## Instructions for the task
Only the lines below from the one containing "You are a computer-use agent. 1568x784" to the one containing "Click empty area beside the OK button" should be repeated, both included and unchanged.

■ ■ ■ ■ ■

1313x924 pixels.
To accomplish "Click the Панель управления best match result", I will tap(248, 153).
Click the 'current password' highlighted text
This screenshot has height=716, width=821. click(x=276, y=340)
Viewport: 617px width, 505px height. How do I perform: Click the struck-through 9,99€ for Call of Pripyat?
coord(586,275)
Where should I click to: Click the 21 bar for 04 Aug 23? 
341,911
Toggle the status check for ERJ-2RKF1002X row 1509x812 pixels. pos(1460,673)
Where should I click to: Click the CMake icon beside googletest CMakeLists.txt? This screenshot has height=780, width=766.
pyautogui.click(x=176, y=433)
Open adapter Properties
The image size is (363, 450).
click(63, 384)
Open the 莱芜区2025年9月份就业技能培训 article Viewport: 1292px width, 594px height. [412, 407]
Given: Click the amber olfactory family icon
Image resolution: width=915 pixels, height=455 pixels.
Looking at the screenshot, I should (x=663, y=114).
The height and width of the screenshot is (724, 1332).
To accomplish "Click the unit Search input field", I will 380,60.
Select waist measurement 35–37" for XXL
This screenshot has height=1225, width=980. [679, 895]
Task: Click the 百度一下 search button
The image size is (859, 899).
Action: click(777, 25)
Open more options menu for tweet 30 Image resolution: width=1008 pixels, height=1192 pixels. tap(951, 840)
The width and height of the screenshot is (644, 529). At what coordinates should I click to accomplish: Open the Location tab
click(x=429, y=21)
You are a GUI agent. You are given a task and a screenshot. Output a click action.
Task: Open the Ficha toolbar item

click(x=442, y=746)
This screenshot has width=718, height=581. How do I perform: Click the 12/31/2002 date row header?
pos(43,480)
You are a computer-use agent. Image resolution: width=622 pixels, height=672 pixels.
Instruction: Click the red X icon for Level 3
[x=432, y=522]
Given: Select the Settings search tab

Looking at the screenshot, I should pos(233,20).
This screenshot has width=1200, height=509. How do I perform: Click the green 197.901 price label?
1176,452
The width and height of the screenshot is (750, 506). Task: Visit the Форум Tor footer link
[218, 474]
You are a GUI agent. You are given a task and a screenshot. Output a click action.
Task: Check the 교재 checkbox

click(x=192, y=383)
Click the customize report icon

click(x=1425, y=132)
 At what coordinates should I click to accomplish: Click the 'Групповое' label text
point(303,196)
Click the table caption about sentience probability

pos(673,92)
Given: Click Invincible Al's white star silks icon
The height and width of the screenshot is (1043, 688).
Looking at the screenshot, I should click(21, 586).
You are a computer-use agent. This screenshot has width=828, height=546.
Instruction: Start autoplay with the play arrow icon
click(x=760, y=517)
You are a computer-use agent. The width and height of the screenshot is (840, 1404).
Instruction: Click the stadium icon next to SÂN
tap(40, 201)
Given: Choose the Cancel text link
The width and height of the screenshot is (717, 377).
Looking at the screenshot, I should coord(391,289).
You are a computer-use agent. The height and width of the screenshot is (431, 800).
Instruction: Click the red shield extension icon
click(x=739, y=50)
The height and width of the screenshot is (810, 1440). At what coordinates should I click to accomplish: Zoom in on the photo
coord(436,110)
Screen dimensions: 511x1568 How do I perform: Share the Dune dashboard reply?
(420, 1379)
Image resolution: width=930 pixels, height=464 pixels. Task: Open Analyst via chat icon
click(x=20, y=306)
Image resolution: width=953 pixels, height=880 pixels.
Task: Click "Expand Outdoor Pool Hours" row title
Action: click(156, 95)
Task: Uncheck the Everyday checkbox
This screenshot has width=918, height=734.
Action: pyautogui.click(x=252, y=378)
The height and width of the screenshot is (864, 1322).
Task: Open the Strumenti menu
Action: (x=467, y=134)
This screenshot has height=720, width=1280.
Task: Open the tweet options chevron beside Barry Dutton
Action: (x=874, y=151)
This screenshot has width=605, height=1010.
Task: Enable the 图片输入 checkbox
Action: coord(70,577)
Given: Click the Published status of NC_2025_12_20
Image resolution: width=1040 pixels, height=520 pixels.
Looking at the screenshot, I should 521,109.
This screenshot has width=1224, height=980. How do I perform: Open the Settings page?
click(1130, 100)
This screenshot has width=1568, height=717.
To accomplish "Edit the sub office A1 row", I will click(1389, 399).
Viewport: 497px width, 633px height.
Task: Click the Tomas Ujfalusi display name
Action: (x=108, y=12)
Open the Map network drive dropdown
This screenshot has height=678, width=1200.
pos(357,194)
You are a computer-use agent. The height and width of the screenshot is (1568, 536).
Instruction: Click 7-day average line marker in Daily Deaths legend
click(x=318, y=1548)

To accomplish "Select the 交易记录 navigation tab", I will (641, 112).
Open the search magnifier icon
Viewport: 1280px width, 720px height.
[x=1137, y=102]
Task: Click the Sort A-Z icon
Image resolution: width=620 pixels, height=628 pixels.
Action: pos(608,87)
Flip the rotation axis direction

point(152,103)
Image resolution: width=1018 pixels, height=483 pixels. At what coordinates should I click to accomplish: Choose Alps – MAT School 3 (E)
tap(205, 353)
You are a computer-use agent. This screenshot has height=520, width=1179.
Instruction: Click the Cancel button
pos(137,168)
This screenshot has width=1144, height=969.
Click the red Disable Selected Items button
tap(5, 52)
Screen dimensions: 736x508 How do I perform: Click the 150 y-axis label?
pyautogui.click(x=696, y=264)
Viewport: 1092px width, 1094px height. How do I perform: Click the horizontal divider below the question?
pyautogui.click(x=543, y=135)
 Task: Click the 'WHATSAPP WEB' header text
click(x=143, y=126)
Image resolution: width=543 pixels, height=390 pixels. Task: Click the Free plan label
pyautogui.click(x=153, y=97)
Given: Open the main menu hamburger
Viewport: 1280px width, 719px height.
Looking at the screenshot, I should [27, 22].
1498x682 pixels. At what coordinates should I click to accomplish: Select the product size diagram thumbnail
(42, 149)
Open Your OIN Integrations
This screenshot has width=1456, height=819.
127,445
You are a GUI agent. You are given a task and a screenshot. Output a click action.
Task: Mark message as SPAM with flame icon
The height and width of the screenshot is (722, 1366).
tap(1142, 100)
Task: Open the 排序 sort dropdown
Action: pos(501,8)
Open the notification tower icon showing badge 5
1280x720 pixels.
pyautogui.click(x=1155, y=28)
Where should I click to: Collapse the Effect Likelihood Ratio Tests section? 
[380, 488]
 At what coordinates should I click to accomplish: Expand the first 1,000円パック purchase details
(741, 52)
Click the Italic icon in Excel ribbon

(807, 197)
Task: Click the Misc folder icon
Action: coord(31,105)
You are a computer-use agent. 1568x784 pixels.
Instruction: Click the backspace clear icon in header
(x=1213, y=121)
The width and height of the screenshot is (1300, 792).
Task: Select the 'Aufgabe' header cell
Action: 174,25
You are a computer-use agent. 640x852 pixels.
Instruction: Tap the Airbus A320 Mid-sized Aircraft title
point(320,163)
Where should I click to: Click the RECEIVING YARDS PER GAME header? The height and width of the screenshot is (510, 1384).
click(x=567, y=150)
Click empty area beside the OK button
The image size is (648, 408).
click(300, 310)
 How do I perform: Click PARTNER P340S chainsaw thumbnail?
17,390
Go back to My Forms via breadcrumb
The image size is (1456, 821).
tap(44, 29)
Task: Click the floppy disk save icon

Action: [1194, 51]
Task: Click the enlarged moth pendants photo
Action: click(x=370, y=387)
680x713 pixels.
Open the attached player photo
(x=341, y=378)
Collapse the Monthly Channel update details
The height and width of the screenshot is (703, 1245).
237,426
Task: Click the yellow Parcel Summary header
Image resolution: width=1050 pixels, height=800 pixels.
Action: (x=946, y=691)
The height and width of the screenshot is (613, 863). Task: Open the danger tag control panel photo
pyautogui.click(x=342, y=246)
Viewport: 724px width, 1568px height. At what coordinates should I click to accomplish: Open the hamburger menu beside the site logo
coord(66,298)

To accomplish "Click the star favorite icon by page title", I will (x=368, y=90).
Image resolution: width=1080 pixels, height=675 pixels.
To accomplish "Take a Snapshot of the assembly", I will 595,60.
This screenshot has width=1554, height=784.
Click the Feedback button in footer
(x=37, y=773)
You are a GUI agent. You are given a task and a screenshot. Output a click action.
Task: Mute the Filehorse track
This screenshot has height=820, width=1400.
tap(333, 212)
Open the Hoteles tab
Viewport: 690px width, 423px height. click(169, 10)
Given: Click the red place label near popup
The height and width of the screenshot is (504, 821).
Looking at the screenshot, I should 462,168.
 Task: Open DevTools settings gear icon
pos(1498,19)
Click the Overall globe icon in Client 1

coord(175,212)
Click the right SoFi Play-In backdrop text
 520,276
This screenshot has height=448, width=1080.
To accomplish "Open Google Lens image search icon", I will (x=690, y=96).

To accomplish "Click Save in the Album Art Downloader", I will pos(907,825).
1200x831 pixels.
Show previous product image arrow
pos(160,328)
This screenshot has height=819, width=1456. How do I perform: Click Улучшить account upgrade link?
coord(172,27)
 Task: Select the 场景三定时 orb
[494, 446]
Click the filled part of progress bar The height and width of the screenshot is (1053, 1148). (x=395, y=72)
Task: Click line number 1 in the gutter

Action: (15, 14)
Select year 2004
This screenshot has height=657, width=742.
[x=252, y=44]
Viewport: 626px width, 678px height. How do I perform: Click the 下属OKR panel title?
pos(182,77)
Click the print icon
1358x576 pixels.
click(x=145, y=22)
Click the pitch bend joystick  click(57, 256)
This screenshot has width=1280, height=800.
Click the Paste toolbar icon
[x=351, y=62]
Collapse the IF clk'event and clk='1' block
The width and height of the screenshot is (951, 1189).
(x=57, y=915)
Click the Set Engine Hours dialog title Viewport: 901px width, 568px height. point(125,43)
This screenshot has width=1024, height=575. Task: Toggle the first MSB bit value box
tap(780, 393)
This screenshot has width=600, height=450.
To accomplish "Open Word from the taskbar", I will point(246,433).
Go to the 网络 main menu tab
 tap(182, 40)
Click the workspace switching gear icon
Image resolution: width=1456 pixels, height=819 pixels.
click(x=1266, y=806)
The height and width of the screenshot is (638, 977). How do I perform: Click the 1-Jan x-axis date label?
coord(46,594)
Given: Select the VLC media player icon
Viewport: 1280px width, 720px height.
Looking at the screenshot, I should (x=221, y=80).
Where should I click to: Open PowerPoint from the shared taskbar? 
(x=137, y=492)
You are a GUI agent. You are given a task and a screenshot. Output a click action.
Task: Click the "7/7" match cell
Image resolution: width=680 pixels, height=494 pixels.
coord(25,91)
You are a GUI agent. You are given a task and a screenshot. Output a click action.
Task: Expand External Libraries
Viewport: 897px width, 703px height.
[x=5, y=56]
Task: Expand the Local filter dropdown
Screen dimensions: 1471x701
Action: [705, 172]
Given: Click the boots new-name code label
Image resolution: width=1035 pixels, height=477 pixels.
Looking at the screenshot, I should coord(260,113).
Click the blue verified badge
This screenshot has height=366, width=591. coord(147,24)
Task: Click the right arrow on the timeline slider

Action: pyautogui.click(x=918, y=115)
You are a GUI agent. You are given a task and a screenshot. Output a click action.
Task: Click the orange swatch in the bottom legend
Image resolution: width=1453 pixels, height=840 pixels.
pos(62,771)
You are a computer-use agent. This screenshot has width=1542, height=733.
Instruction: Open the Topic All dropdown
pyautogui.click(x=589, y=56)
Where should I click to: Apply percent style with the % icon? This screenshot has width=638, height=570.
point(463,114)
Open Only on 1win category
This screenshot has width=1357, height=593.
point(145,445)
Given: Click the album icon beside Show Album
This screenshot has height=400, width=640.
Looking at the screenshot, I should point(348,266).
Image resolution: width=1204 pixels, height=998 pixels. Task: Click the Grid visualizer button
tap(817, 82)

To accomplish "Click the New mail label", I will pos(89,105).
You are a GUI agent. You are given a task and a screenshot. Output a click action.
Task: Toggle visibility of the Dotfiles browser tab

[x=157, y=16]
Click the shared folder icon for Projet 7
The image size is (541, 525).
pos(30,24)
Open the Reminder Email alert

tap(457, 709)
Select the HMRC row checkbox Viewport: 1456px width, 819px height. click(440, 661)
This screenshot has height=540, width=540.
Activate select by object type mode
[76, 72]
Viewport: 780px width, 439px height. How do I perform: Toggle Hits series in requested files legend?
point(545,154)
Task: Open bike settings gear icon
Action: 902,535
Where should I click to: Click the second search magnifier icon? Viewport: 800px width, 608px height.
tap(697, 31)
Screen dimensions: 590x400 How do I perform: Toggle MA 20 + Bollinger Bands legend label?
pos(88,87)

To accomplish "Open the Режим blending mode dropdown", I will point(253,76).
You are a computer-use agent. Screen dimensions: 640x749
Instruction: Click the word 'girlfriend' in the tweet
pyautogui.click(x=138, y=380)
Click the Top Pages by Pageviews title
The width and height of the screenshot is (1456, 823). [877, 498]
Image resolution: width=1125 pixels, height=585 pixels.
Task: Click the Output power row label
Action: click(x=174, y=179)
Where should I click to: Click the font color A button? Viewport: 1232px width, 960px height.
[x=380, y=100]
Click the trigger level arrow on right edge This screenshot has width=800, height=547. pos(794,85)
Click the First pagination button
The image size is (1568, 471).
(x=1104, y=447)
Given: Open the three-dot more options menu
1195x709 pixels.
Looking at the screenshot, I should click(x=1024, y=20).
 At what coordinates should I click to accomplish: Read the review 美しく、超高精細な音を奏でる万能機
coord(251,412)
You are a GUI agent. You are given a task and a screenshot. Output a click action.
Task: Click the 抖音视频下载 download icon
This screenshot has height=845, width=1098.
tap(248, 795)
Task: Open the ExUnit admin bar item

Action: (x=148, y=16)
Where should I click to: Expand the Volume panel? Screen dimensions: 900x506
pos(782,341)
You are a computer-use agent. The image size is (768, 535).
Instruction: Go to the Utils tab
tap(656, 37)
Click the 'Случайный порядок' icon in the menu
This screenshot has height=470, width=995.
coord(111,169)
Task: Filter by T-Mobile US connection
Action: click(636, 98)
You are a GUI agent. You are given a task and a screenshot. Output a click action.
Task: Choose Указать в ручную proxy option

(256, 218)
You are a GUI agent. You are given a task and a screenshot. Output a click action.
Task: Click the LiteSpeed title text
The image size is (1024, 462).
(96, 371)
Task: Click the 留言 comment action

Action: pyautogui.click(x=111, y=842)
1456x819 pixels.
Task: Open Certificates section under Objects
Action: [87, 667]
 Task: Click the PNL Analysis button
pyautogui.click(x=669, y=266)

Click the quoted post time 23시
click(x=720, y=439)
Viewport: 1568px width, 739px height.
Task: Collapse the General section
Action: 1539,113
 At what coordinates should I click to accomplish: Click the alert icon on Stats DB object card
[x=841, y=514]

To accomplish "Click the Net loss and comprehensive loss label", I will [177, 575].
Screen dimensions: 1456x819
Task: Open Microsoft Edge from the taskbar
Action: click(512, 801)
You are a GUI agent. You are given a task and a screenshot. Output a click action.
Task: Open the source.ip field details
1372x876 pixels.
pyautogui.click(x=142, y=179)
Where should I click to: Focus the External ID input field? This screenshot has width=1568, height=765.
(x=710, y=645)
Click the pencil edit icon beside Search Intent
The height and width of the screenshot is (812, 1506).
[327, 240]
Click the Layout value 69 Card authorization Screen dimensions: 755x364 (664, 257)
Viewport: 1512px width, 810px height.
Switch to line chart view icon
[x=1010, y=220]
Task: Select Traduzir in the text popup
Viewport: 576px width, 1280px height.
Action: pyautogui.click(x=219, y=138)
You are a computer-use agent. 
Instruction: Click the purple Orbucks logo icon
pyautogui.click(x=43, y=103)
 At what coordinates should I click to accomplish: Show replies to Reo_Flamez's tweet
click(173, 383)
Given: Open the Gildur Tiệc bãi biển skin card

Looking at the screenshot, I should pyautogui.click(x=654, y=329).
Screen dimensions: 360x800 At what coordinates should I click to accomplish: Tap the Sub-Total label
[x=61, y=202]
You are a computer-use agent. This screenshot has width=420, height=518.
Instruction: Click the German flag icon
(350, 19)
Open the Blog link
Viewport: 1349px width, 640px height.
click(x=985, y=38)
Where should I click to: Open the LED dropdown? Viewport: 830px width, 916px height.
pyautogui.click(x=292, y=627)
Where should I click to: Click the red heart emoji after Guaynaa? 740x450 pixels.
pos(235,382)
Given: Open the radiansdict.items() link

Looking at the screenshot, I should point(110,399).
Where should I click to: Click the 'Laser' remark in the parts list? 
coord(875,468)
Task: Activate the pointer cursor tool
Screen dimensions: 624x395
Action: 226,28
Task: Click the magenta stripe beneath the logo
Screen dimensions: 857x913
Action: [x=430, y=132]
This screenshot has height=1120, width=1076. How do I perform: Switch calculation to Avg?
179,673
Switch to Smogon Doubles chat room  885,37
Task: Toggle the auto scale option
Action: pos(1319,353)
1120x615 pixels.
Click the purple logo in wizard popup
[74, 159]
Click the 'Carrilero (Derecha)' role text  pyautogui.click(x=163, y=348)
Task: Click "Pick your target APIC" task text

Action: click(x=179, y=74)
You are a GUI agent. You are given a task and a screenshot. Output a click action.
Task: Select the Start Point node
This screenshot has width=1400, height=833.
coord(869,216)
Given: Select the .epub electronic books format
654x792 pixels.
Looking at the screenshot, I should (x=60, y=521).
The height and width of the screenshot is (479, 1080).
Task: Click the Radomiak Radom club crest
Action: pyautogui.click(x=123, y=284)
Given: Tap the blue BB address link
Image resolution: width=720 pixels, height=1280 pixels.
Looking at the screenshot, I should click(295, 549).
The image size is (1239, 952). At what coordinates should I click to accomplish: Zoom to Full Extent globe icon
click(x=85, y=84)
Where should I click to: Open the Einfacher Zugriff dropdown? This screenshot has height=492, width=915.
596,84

■ ■ ■ ■ ■

## Written solution
You are a computer-use agent. 1568x784 pixels.
Instruction: Click the backspace clear icon in header
(x=1213, y=121)
The width and height of the screenshot is (1300, 792).
Task: Select the 'Aufgabe' header cell
Action: 174,25
You are a computer-use agent. 640x852 pixels.
Instruction: Tap the Airbus A320 Mid-sized Aircraft title
point(320,163)
Where should I click to: Click the RECEIVING YARDS PER GAME header? The height and width of the screenshot is (510, 1384).
click(x=567, y=150)
Click empty area beside the OK button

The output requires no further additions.